* start Extracted records *

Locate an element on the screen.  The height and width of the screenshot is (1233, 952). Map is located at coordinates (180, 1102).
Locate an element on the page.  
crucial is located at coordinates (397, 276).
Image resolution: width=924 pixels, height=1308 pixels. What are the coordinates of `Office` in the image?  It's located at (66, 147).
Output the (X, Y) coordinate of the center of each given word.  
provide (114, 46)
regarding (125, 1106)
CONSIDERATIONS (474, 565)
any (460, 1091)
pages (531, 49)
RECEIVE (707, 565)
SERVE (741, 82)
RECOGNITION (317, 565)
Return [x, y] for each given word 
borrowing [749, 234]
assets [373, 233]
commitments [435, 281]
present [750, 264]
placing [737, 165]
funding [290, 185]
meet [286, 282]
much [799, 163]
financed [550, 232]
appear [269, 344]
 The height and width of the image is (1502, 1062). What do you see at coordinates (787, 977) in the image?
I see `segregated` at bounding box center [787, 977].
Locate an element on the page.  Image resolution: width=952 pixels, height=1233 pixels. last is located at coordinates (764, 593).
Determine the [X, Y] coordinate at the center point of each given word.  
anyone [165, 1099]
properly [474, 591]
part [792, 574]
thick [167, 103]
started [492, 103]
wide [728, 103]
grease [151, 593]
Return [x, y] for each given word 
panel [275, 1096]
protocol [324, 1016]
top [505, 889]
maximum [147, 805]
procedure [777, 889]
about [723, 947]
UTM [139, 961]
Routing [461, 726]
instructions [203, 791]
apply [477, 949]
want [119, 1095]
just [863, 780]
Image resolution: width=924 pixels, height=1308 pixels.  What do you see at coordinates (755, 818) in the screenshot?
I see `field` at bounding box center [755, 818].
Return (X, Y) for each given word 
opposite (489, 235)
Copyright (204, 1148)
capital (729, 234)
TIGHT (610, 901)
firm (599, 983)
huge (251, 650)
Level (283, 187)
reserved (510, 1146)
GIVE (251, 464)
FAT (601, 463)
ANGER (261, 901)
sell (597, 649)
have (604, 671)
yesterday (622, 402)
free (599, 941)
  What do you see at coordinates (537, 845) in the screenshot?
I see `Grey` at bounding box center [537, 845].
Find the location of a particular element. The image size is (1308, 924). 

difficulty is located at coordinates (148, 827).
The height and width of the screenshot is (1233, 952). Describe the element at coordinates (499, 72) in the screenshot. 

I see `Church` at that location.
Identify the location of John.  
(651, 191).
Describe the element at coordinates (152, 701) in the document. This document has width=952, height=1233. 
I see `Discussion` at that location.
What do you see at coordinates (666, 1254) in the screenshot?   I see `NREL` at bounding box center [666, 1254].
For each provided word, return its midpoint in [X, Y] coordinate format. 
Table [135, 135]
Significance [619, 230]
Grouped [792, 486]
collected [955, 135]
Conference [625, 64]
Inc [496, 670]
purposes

* end Extracted records *

## Goal of the exercise
Quote all of the records above word for word, from the first line through the last.

## Answer
Locate an element on the screen.  The height and width of the screenshot is (1233, 952). Map is located at coordinates (180, 1102).
Locate an element on the page.  
crucial is located at coordinates (397, 276).
Image resolution: width=924 pixels, height=1308 pixels. What are the coordinates of `Office` in the image?  It's located at (66, 147).
Output the (X, Y) coordinate of the center of each given word.  
provide (114, 46)
regarding (125, 1106)
CONSIDERATIONS (474, 565)
any (460, 1091)
pages (531, 49)
RECEIVE (707, 565)
SERVE (741, 82)
RECOGNITION (317, 565)
Return [x, y] for each given word 
borrowing [749, 234]
assets [373, 233]
commitments [435, 281]
present [750, 264]
placing [737, 165]
funding [290, 185]
meet [286, 282]
much [799, 163]
financed [550, 232]
appear [269, 344]
 The height and width of the image is (1502, 1062). What do you see at coordinates (787, 977) in the image?
I see `segregated` at bounding box center [787, 977].
Locate an element on the page.  Image resolution: width=952 pixels, height=1233 pixels. last is located at coordinates (764, 593).
Determine the [X, Y] coordinate at the center point of each given word.  
anyone [165, 1099]
properly [474, 591]
part [792, 574]
thick [167, 103]
started [492, 103]
wide [728, 103]
grease [151, 593]
Return [x, y] for each given word 
panel [275, 1096]
protocol [324, 1016]
top [505, 889]
maximum [147, 805]
procedure [777, 889]
about [723, 947]
UTM [139, 961]
Routing [461, 726]
instructions [203, 791]
apply [477, 949]
want [119, 1095]
just [863, 780]
Image resolution: width=924 pixels, height=1308 pixels.  What do you see at coordinates (755, 818) in the screenshot?
I see `field` at bounding box center [755, 818].
Return (X, Y) for each given word 
opposite (489, 235)
Copyright (204, 1148)
capital (729, 234)
TIGHT (610, 901)
firm (599, 983)
huge (251, 650)
Level (283, 187)
reserved (510, 1146)
GIVE (251, 464)
FAT (601, 463)
ANGER (261, 901)
sell (597, 649)
have (604, 671)
yesterday (622, 402)
free (599, 941)
  What do you see at coordinates (537, 845) in the screenshot?
I see `Grey` at bounding box center [537, 845].
Find the location of a particular element. The image size is (1308, 924). 

difficulty is located at coordinates (148, 827).
The height and width of the screenshot is (1233, 952). Describe the element at coordinates (499, 72) in the screenshot. 

I see `Church` at that location.
Identify the location of John.  
(651, 191).
Describe the element at coordinates (152, 701) in the document. This document has width=952, height=1233. 
I see `Discussion` at that location.
What do you see at coordinates (666, 1254) in the screenshot?   I see `NREL` at bounding box center [666, 1254].
For each provided word, return its midpoint in [X, Y] coordinate format. 
Table [135, 135]
Significance [619, 230]
Grouped [792, 486]
collected [955, 135]
Conference [625, 64]
Inc [496, 670]
purposes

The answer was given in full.